Pearl’s frustration is not abstract. It is the frustration of someone who has been told, over and over again, that she is not enough. Her mother is cold and controlling. The world outside offers her a glimpse of something better and then snatches it away. When her rage finally breaks loose, she turns to whatever weapons are within reach, and the violence that results is awful but never feels random or senseless. It feels like the inevitable outcome of years of repression and neglect. That is what makes this film genuinely frightening in a way that goes beyond gore or atmosphere.
A Performance That Deserved Every Award
It is difficult to talk about why this film is the best A24 horror film without returning again and again to Mia Goth. Mia Goth is simply extraordinary here, making the most of a lengthy one-take monologue during which a new horror monster is born. This is the rare origin story where you see the breakdown happening in real time.

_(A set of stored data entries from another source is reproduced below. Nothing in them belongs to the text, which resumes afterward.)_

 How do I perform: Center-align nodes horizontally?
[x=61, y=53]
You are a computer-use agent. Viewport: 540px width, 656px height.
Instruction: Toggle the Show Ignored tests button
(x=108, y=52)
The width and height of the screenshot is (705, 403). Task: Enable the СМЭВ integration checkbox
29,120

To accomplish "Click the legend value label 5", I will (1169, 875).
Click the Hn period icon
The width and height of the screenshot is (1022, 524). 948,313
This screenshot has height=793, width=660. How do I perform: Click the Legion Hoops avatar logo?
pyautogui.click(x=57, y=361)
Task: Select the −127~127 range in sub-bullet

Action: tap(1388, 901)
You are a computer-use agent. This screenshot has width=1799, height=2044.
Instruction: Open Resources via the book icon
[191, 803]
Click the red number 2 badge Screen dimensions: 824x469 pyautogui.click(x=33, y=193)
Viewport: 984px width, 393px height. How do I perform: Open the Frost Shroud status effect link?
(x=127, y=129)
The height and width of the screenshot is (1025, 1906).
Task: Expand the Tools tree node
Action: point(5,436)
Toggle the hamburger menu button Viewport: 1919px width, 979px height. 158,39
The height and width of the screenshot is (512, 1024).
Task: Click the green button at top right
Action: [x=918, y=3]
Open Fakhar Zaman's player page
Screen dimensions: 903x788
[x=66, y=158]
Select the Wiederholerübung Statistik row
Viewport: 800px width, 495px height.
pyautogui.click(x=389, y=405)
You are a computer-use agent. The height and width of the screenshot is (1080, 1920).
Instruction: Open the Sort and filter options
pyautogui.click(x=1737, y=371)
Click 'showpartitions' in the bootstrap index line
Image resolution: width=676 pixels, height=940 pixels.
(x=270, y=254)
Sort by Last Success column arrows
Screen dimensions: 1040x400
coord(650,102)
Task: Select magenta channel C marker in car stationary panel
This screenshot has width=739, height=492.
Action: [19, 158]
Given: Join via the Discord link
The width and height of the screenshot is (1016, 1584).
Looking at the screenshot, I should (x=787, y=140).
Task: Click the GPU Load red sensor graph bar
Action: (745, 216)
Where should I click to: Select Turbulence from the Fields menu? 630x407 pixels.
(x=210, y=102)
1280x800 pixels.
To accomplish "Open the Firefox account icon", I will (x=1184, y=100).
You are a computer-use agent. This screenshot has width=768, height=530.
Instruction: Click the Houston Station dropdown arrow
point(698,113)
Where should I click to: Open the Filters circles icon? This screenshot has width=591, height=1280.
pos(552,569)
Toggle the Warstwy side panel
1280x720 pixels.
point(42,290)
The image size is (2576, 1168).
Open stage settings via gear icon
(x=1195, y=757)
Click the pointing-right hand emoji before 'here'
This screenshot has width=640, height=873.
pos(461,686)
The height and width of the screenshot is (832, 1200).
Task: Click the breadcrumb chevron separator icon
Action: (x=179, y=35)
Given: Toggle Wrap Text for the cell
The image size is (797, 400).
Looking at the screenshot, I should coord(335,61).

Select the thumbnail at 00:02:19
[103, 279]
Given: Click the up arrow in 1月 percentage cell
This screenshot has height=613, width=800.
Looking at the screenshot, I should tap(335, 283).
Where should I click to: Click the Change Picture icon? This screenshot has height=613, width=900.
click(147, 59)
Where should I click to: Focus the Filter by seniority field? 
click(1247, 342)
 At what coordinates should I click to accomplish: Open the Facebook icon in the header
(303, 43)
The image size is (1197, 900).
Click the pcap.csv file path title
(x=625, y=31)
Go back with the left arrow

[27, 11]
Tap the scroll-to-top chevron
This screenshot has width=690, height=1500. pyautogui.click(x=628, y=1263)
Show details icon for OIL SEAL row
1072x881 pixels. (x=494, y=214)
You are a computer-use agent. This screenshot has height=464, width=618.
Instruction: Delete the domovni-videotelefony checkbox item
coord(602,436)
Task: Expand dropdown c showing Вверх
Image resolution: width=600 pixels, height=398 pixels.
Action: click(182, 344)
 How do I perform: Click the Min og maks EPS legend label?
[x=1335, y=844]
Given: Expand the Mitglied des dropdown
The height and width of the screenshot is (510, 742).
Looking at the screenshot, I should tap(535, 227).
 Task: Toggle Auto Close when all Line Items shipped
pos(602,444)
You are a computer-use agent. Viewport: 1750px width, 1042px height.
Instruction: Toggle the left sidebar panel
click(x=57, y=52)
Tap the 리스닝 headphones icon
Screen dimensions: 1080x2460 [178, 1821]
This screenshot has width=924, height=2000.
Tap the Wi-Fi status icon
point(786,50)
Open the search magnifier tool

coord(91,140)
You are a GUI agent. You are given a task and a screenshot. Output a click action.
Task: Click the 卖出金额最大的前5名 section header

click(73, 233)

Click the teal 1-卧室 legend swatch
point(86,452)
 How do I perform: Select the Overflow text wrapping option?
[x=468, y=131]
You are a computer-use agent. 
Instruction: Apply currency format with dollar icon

She moves between naivety, longing, fury, and grief with absolute conviction, and she never once loses the thread of who Pearl is and why she behaves the way she does. It is widely considered one of the great overlooked snubs in recent awards history that she was not nominated for the Academy Award for Best Actress for this role.
Conclusion
A24 has given horror fans many films to love, and the studio’s commitment to original, thoughtful genre filmmaking has been a genuine gift to cinema. But when you measure every entry against the standards that matter most, depth of character, quality of craft, emotional impact, and lasting power, one film rises above the rest.
A film that looks like a dream and feels like a nightmare, Pearl stays with you long after it ends. At its best, horror is not about fear alone. The genre is about the full, complicated, painful experience of being human.